Other central banks were particularly interested in common stocks. Easy money policies made stock prices look cheap, and with near zero interest rates on government securities, buying common stocks at least offered the prospect of higher yield. The five largest central banks raised their financial assets in ten years from less than $4 trillion to $14.6 trillion.

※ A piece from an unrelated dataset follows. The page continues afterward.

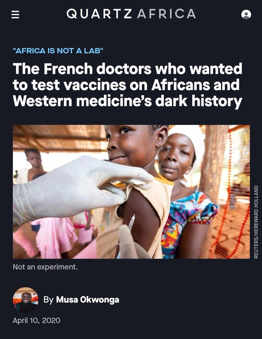Click the syringe needle in the photo

[132, 222]
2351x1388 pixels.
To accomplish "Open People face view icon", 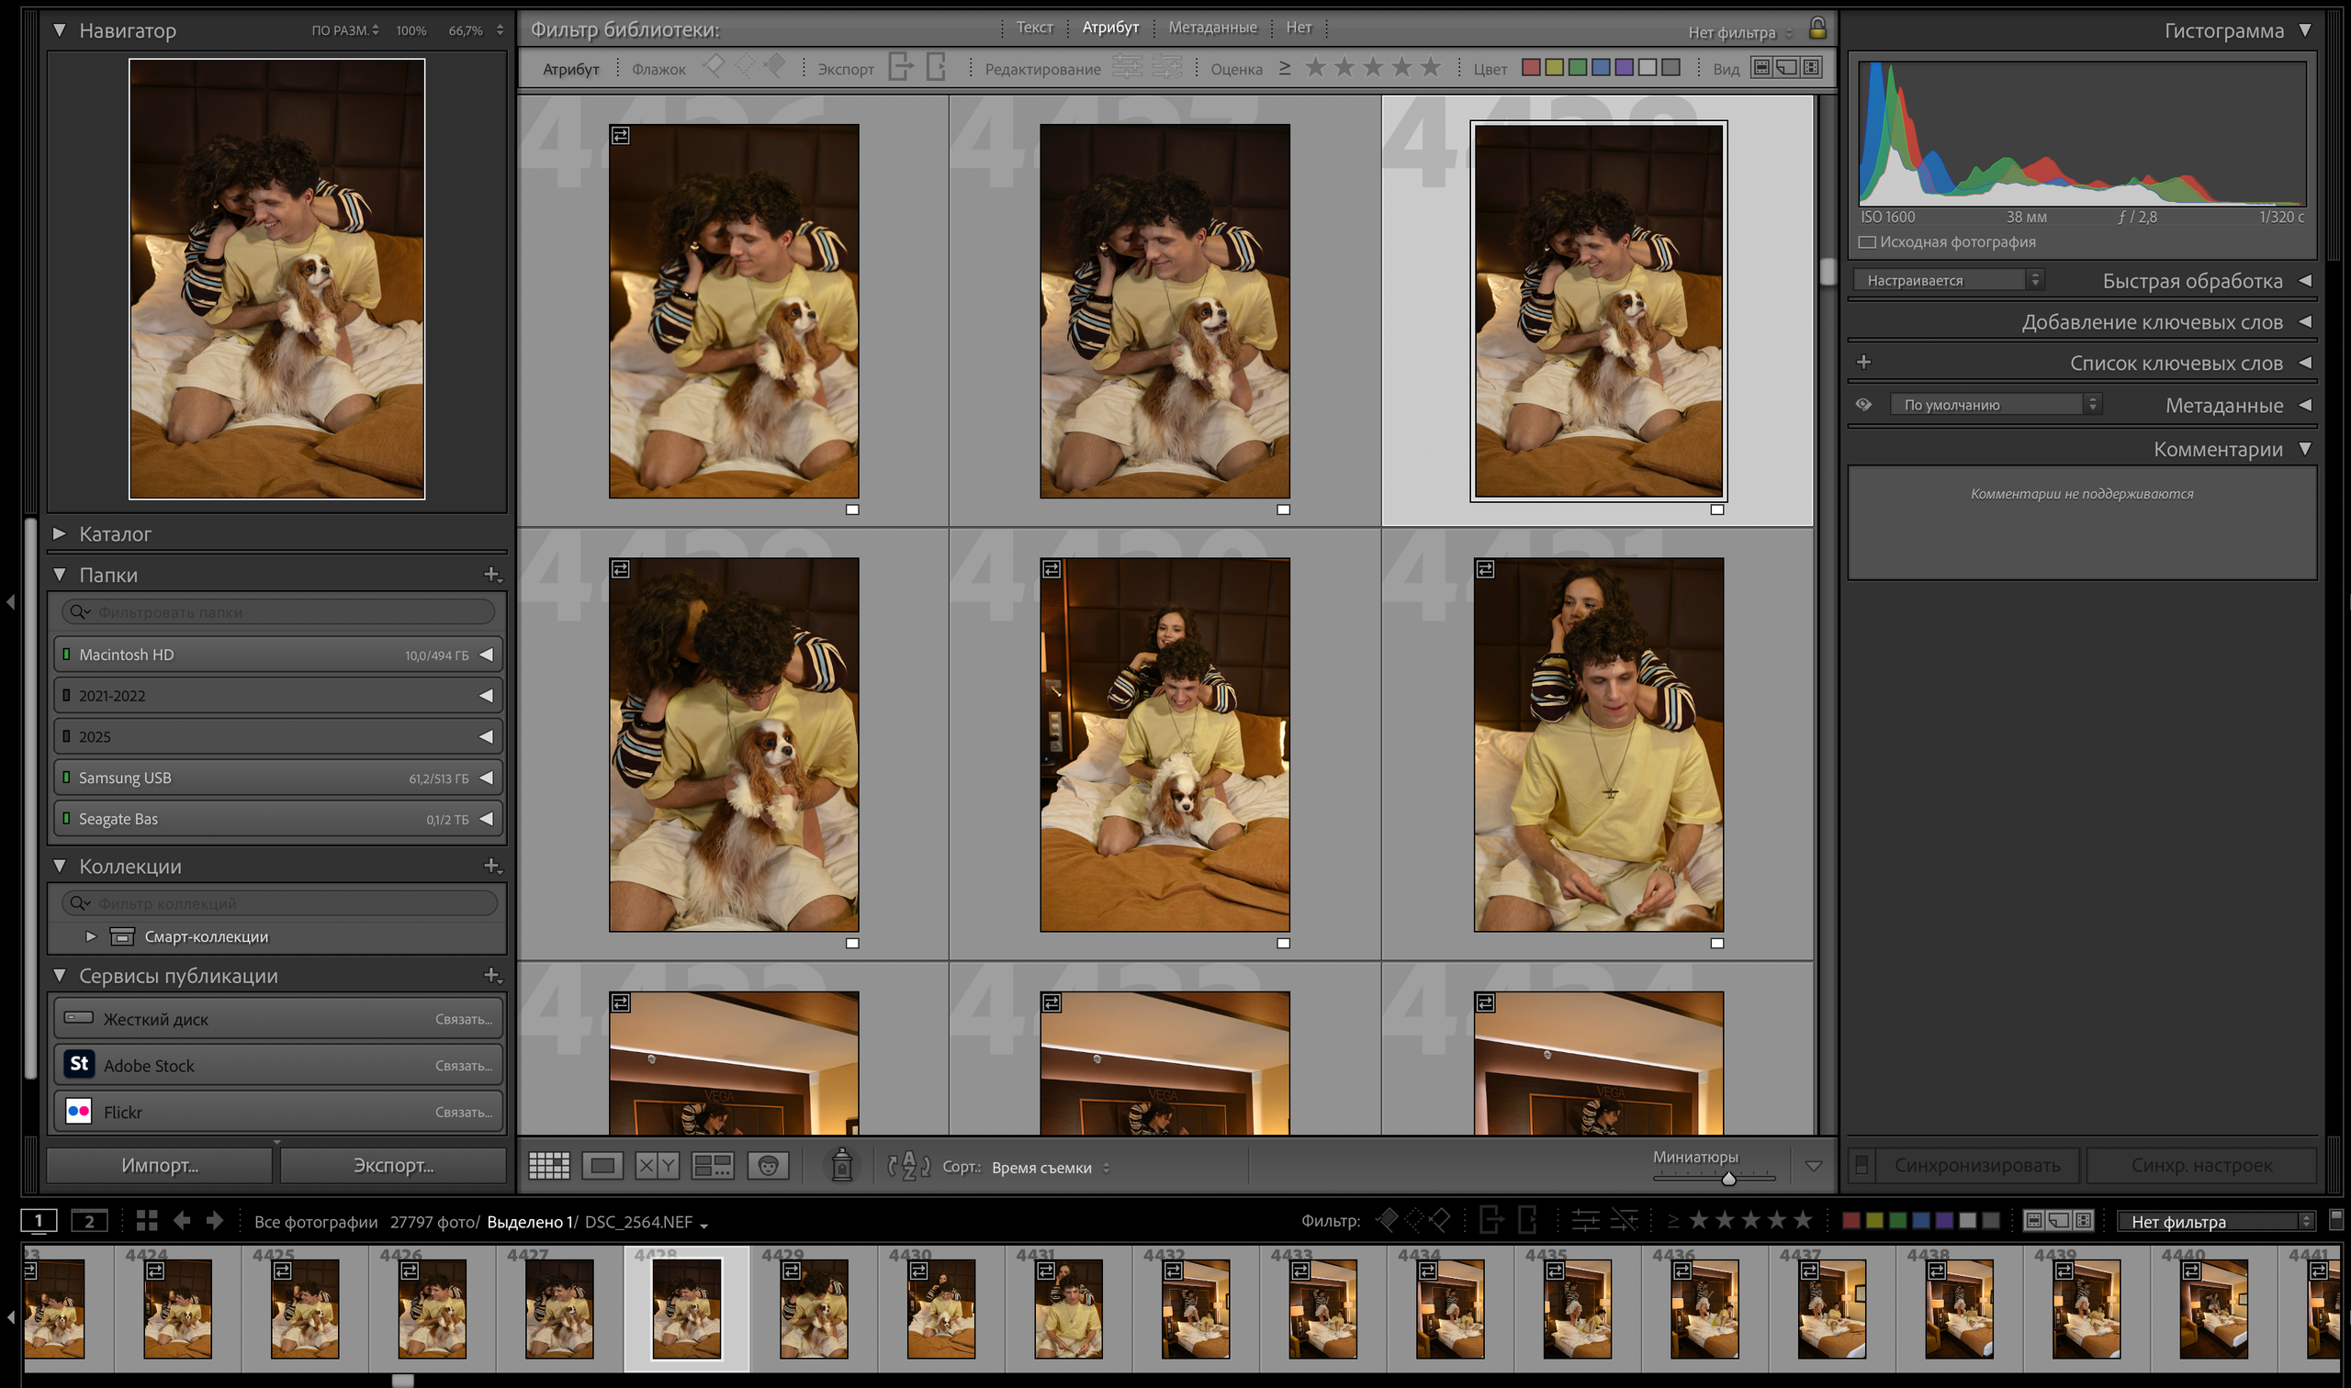I will pos(768,1165).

Swiss National Bank purchased a record $17 billion in US equities in just the first quarter 2017, bringing its total U.S. equity holdings to an all time high above $90 billion, about 30% more than at the end of 2016.The Swiss National Bank bought almost 4 million shares of Apple stock in the first three months of 2017. It owned more publicly-owned shares of Facebook than founder Mark Zuckerberg, whose holding was worth almost $24 billion. SNB also has over $1 billion each in Exxon Mobile and Johnson & Johnson stocks. SNB is the world's eighth largest public investor. The bank of Japan is a top-five owner of most of the 81 companies in Japan’s Nikkei Stock Average, and it owns 62 percent of the domestic ETF market. If countries around the world are printing more unbacked money, the potential for runaway inflation increases since there is no limit on the amounts they may print. Perhaps this is the reason the world's central banks have greatly increased their purchases of gold.

The conditions favoring gold as the world's reserve currency have altered significantly, and the dollar will not be the world's reserve currency forever. Petrodollars cannot save the dollar from depreciation as they did in the decades following the agreements with Saudia Arabia and other OPEC countries, and Saudi Arabia is no longer the undisputed leader in the oil industry as it once was. Saudi Arabia now exports more oil to China than it does to the U.S. China is accumulating gold as fast as it can, not only domestically but by investing in foreign gold producers and buying prospective properties. And it is helping finance Saudi production of new oil wells. For example, it financed the giant oil refinery in Saudi Arabia at the port city of Yanbu that processes 400,000 barrels of crude per day.